There is a great homogeneity to it all — New Hampshire, “one of the two best States in the Union. Vermont’s the other”; New Hampshire, that possesses, or once possessed, a specimen of everything: a Daniel Webster, a bit of gold, a trace of radium, a reformer, a witch, but not much of anything in commercial quantities except poems; New Hampshire, where the level of intelligence is such that a Warren farmer, come suddenly upon you, may say ten words about Bryant and mid-Victorians. Here is what outsiders think of it, there is what the poet thinks of it; now some meditation on a fallen meteorite, an estimate of the farmyard grindstone, a delineation of two witches, a pathetic poem about a deserted house and a box of books, and so on.
Homogeneity, yes. But can all such stuff be part and parcel of poetry? Indeed it can. Mr. Frost has set his main theme in the blank verse which he fashions so adroitly. He has packed it with thought, both sober and witty, with homely imagery and the rich flavor of White Mountain speech, and made it to wind along like a rough and pleasant path among the hills.
It has been said that Mr. Frost apparently polishes his work, but never to brilliance. When one reads the pages of his new book, finding such glorious titles as “A Star in a Stone-Boat,” “Our Singing Strength” or “The Star Splitter,” one may easily expect the pinion sweep of Mr. (Edward Arlington) Robinson. To do that is to be disappointed. Mr. Frost sails on an even keel, and his polishing has gone to make fruitless the simplicity and naturalness of the lines, not to give them the ethereal quality one may see with Mr. Robinson in “The Man against the Sky,” but with almost everything that Robert Frost has done one shuffles through the autumn leaves upon a lonely road — and enjoys it immensely.

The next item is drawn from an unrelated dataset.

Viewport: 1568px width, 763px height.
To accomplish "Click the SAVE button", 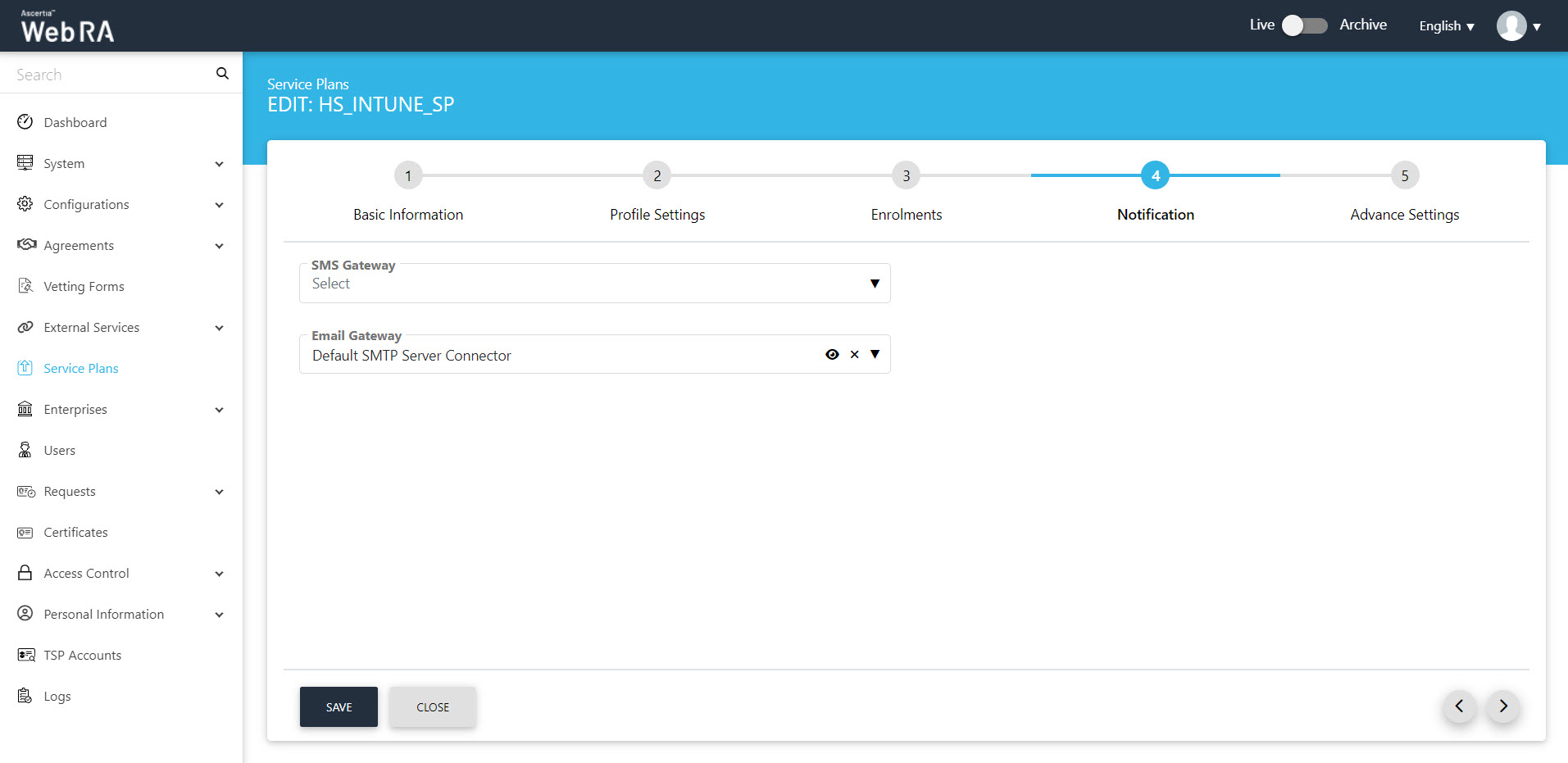I will (x=339, y=706).
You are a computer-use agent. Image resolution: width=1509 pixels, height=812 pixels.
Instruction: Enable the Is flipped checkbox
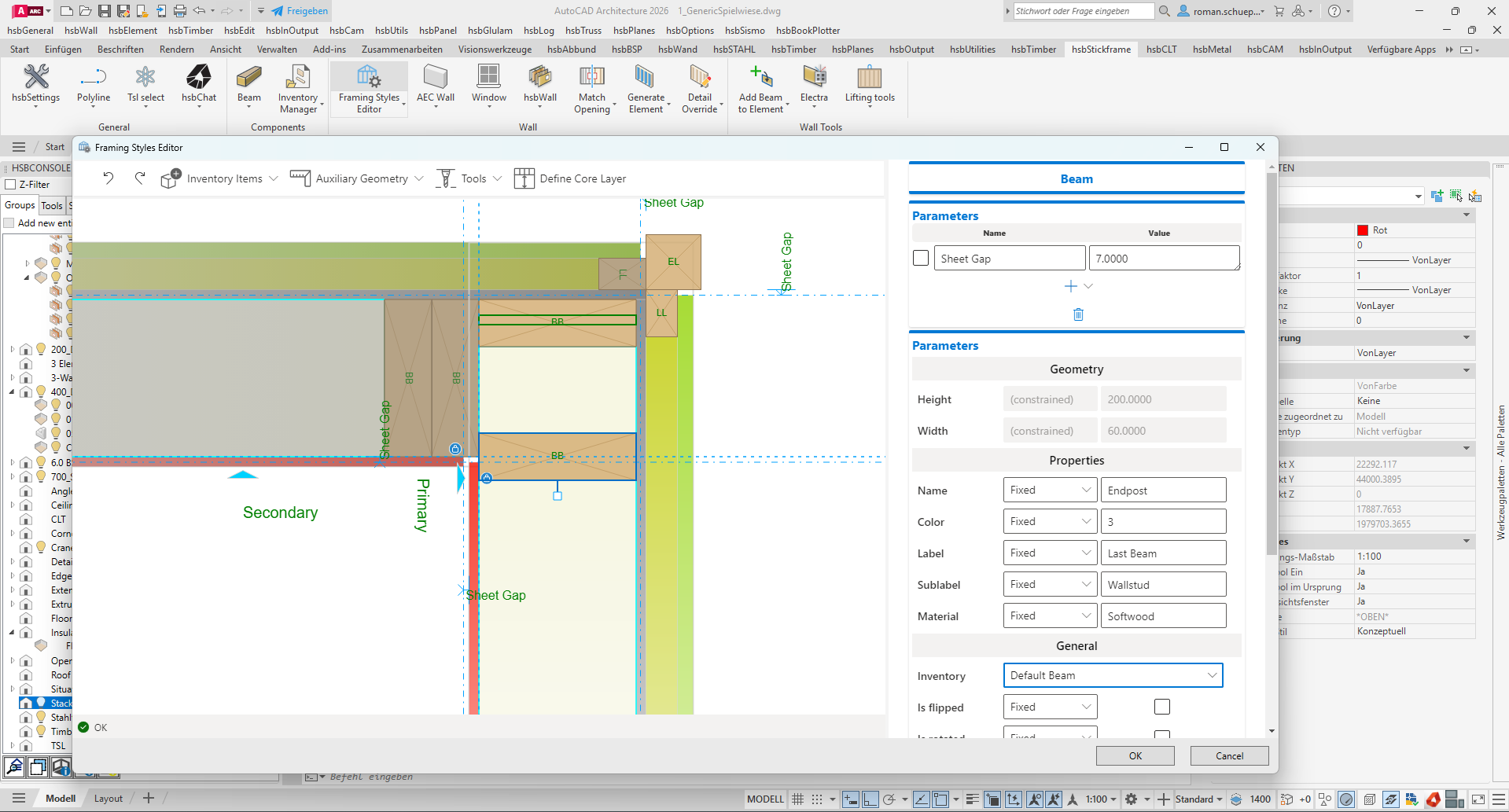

Mr. Frost has ideas and originality, both of which are most apparent in New Hampshire. His greatest defect is too much sameness of form. In all of the longer pieces there is the swing of blank verse, and often twenty lines of a poem may be read before one is aware of rhyme; a fact, however, wholly untrue of the grace notes. His method of relief is humor:
And weren’t there special cemetery flowers,
That, once grief sets to growing, grief may rest: The flowers will go on with grief awhile, And no one seem neglecting or neglected. A good deal of a philosopher, Mr. Frost digs down into the heart of New Hampshire life and deracinates with extreme cleverness and subtlety its changing aspects. Yet his old loves have not been lost, and those who turn to a new volume of (John) Masefield for the salt water ballad that may be there will find here another “swinging birch” poem and much that is akin to “Mending Wall.” -- D.T.W. McC.